Selection:
********

Path: utzoo!utgpu!water!watmath!clyde!att!pacbell!ames!oliveb!epimass!jbuck
From: jbuck@epimass.EPI.COM (Joe Buck)
Newsgroups: news.misc
Subject: Re: "NNTP has had a number of very bad effects on the net..."
Message-ID: <2293@epimass.EPI.COM>
Date: 11 Jul 88 16:46:24 GMT
References:  <2263@epimass.EPI.COM> 
Reply-To: jbuck@epimass.EPI.COM (Joe Buck)
Organization: Entropic Processing, Inc., Cupertino, CA
Lines: 64

In article  webber@aramis.rutgers.edu (Bob Webber) writes:
>Mail is very reliable these days.   If you send out a message and it doesn't
>make it and then you resend it, it won't make it again.  What could be more
>reliable?  What the net is in desperate need of is a list of ``dumb'' mail
>sites that are willing to send messages where the sender asks rather
>than play their own silly games.

Most sites running routing mailers have them configured not to
reroute all-bang paths.  Unfortunately, you're at Rutgers, so it's
impossible for you to specify exactly where mail should go, since
Rutgers does such aggressive rerouting.  That is, even if I told you
a working path, your local mailers might decide to rewrite it for
you.  I can avoid mailing through Rutgers; you can't.  Sorry.

********

Supplied data:
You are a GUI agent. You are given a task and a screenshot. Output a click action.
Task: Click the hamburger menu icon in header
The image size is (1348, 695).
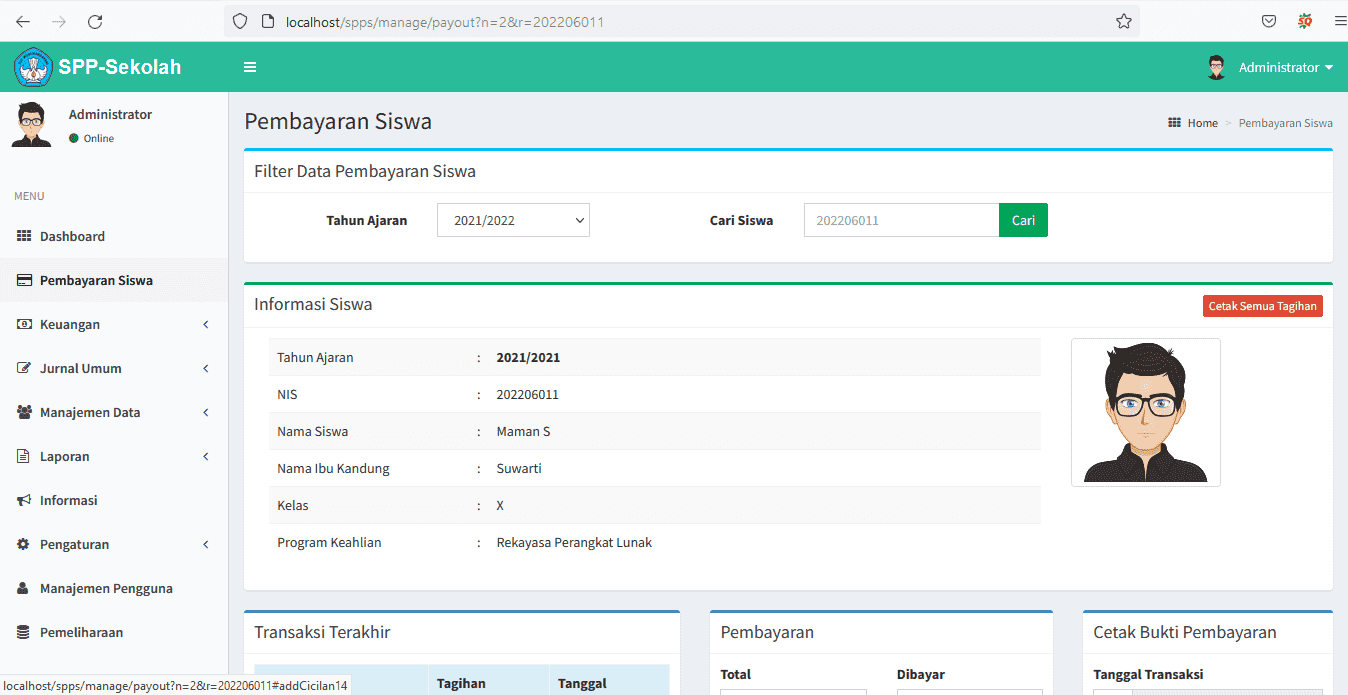click(x=249, y=67)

********

Things to do:
• 1. Answer these questions about the Usenet post:
(a) To which newsgroup was the post sent?
(b) What organization is listed for the sender?
(c) According to the reply, how do most sites running routing mailers treat all-bang paths?
• 2. Reproduce the passage of the Usenet post from "Message-ID: <2293@epimass.EPI.COM>" to "own silly games." word for word.
• 3. Extend the Usenet post about mail routing, picking up right after its last sentence.

Response list:
• 1.
(a) news.misc
(b) Entropic Processing, Inc., Cupertino, CA
(c) They have their routing mailers configured not to reroute all-bang paths.

• 2.
Message-ID: <2293@epimass.EPI.COM>
Date: 11 Jul 88 16:46:24 GMT
References:  <2263@epimass.EPI.COM> 
Reply-To: jbuck@epimass.EPI.COM (Joe Buck)
Organization: Entropic Processing, Inc., Cupertino, CA
Lines: 64

In article  webber@aramis.rutgers.edu (Bob Webber) writes:
>Mail is very reliable these days.   If you send out a message and it doesn't
>make it and then you resend it, it won't make it again.  What could be more
>reliable?  What the net is in desperate need of is a list of ``dumb'' mail
>sites that are willing to send messages where the sender asks rather
>than play their own silly games.

• 3.
>If I add a fixed-cost leased line to site X, I have added just one
>such connection to the overall cost-flow of the net.  If I add myself
>to something like nsfnet, it is equivalent to setting up hundreds of
>direct connect fixed-cost leased lines simultaneously.  The difference
>is orders of magnitude.

Yep.  Ain't it great?  Of course there are a lot of things that are
still variable-cost: CPU cycles, disk space.

>< <   3) It has increased the centralization of the backbone.
>< This is flat-out wrong.  It LESSENS the clout of the backbone.  ...
>
>This is FLAT-OUT WRONG.  The problem has NEVER been that the backbone
>had any REAL clout as far as being ``needed'' for the net.  The problem
>is that sites run by administrative types orient themselves behind authority
>figures and invest anyone claiming to be responsible leadership with
>de facto control.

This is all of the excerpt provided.